**PROBLEM REQUIREMENTS:** Below are some records; output all of them exactly as they read.

[[ EXTRACTED DATA open ]]

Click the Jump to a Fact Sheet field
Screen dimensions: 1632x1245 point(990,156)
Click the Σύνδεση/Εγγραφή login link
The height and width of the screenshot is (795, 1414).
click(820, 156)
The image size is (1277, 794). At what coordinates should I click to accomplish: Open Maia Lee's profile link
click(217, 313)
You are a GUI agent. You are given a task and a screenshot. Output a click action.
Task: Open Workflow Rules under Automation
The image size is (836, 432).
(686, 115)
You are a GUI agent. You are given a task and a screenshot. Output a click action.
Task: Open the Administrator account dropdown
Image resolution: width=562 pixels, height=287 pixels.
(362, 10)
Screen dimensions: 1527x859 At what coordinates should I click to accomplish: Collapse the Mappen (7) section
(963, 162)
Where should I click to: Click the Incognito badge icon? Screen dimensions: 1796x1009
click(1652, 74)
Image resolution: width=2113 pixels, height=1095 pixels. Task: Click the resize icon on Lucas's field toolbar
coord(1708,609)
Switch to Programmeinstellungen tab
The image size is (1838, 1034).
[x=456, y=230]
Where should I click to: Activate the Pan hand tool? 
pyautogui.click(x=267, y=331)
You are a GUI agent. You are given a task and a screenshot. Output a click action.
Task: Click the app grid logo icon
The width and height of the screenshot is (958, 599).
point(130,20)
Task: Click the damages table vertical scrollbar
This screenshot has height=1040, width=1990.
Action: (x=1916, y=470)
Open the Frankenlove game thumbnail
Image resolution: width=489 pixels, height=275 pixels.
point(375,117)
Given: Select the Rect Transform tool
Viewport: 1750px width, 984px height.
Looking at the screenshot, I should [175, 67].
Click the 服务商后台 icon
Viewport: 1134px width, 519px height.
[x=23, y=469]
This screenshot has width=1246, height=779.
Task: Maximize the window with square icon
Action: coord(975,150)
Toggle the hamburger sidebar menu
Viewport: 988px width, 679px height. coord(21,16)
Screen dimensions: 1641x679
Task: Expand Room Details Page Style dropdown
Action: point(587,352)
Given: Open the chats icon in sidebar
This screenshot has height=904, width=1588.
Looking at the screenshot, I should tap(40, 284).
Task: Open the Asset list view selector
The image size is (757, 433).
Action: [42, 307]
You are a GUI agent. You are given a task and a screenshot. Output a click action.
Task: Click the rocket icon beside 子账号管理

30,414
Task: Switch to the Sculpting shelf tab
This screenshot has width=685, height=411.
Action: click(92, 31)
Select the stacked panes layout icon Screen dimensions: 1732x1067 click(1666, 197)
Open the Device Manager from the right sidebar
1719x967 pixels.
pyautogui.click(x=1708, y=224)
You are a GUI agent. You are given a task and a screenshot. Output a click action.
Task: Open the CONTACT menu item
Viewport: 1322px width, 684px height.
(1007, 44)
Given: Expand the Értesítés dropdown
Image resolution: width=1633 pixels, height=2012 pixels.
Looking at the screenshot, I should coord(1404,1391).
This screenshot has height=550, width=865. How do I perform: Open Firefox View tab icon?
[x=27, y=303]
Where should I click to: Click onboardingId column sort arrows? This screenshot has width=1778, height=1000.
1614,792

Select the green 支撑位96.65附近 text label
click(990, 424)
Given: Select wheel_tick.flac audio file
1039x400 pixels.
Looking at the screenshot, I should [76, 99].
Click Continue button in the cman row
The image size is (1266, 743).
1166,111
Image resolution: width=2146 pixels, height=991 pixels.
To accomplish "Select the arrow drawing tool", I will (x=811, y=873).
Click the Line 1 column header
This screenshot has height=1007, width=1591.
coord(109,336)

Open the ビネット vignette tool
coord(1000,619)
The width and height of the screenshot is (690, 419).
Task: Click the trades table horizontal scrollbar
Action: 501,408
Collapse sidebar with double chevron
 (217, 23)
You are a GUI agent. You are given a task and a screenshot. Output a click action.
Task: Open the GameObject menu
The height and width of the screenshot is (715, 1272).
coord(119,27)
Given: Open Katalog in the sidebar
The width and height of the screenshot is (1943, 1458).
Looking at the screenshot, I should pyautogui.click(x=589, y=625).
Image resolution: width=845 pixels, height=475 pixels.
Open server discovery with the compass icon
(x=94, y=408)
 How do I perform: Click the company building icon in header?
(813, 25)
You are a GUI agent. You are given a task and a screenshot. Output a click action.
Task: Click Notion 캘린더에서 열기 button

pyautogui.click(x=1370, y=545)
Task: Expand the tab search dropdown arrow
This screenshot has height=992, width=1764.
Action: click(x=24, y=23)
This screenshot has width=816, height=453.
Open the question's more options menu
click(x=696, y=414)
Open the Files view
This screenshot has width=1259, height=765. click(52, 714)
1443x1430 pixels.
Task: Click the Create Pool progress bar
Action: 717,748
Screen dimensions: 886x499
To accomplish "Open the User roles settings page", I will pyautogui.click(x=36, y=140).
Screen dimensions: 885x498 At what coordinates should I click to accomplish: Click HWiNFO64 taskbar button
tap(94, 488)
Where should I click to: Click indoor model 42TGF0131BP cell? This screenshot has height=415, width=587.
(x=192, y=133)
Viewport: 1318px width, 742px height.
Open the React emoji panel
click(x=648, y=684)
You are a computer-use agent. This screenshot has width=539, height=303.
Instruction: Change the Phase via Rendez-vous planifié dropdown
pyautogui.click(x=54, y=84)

[[ EXTRACTED DATA closed ]]

**EXERCISE ANSWER:**
Click the Jump to a Fact Sheet field
Screen dimensions: 1632x1245 point(990,156)
Click the Σύνδεση/Εγγραφή login link
The height and width of the screenshot is (795, 1414).
click(820, 156)
The image size is (1277, 794). At what coordinates should I click to accomplish: Open Maia Lee's profile link
click(217, 313)
You are a GUI agent. You are given a task and a screenshot. Output a click action.
Task: Open Workflow Rules under Automation
The image size is (836, 432).
(686, 115)
You are a GUI agent. You are given a task and a screenshot. Output a click action.
Task: Open the Administrator account dropdown
Image resolution: width=562 pixels, height=287 pixels.
(362, 10)
Screen dimensions: 1527x859 At what coordinates should I click to accomplish: Collapse the Mappen (7) section
(963, 162)
Where should I click to: Click the Incognito badge icon? Screen dimensions: 1796x1009
click(1652, 74)
Image resolution: width=2113 pixels, height=1095 pixels. Task: Click the resize icon on Lucas's field toolbar
coord(1708,609)
Switch to Programmeinstellungen tab
The image size is (1838, 1034).
[x=456, y=230]
Where should I click to: Activate the Pan hand tool? 
pyautogui.click(x=267, y=331)
You are a GUI agent. You are given a task and a screenshot. Output a click action.
Task: Click the app grid logo icon
The width and height of the screenshot is (958, 599).
point(130,20)
Task: Click the damages table vertical scrollbar
This screenshot has height=1040, width=1990.
Action: (x=1916, y=470)
Open the Frankenlove game thumbnail
Image resolution: width=489 pixels, height=275 pixels.
point(375,117)
Given: Select the Rect Transform tool
Viewport: 1750px width, 984px height.
Looking at the screenshot, I should [175, 67].
Click the 服务商后台 icon
Viewport: 1134px width, 519px height.
[x=23, y=469]
This screenshot has width=1246, height=779.
Task: Maximize the window with square icon
Action: coord(975,150)
Toggle the hamburger sidebar menu
Viewport: 988px width, 679px height. coord(21,16)
Screen dimensions: 1641x679
Task: Expand Room Details Page Style dropdown
Action: point(587,352)
Given: Open the chats icon in sidebar
This screenshot has height=904, width=1588.
Looking at the screenshot, I should tap(40, 284).
Task: Open the Asset list view selector
The image size is (757, 433).
Action: [42, 307]
You are a GUI agent. You are given a task and a screenshot. Output a click action.
Task: Click the rocket icon beside 子账号管理

30,414
Task: Switch to the Sculpting shelf tab
This screenshot has width=685, height=411.
Action: click(92, 31)
Select the stacked panes layout icon Screen dimensions: 1732x1067 click(1666, 197)
Open the Device Manager from the right sidebar
1719x967 pixels.
pyautogui.click(x=1708, y=224)
You are a GUI agent. You are given a task and a screenshot. Output a click action.
Task: Open the CONTACT menu item
Viewport: 1322px width, 684px height.
(1007, 44)
Given: Expand the Értesítés dropdown
Image resolution: width=1633 pixels, height=2012 pixels.
Looking at the screenshot, I should coord(1404,1391).
This screenshot has height=550, width=865. How do I perform: Open Firefox View tab icon?
[x=27, y=303]
Where should I click to: Click onboardingId column sort arrows? This screenshot has width=1778, height=1000.
1614,792

Select the green 支撑位96.65附近 text label
click(990, 424)
Given: Select wheel_tick.flac audio file
1039x400 pixels.
Looking at the screenshot, I should [76, 99].
Click Continue button in the cman row
The image size is (1266, 743).
1166,111
Image resolution: width=2146 pixels, height=991 pixels.
To accomplish "Select the arrow drawing tool", I will (x=811, y=873).
Click the Line 1 column header
This screenshot has height=1007, width=1591.
coord(109,336)

Open the ビネット vignette tool
coord(1000,619)
The width and height of the screenshot is (690, 419).
Task: Click the trades table horizontal scrollbar
Action: 501,408
Collapse sidebar with double chevron
 (217, 23)
You are a GUI agent. You are given a task and a screenshot. Output a click action.
Task: Open the GameObject menu
The height and width of the screenshot is (715, 1272).
coord(119,27)
Given: Open Katalog in the sidebar
The width and height of the screenshot is (1943, 1458).
Looking at the screenshot, I should pyautogui.click(x=589, y=625).
Image resolution: width=845 pixels, height=475 pixels.
Open server discovery with the compass icon
(x=94, y=408)
 How do I perform: Click the company building icon in header?
(813, 25)
You are a GUI agent. You are given a task and a screenshot. Output a click action.
Task: Click Notion 캘린더에서 열기 button

pyautogui.click(x=1370, y=545)
Task: Expand the tab search dropdown arrow
This screenshot has height=992, width=1764.
Action: click(x=24, y=23)
This screenshot has width=816, height=453.
Open the question's more options menu
click(x=696, y=414)
Open the Files view
This screenshot has width=1259, height=765. click(52, 714)
1443x1430 pixels.
Task: Click the Create Pool progress bar
Action: 717,748
Screen dimensions: 886x499
To accomplish "Open the User roles settings page", I will pyautogui.click(x=36, y=140).
Screen dimensions: 885x498 At what coordinates should I click to accomplish: Click HWiNFO64 taskbar button
tap(94, 488)
Where should I click to: Click indoor model 42TGF0131BP cell? This screenshot has height=415, width=587.
(x=192, y=133)
Viewport: 1318px width, 742px height.
Open the React emoji panel
click(x=648, y=684)
You are a computer-use agent. This screenshot has width=539, height=303.
Instruction: Change the Phase via Rendez-vous planifié dropdown
pyautogui.click(x=54, y=84)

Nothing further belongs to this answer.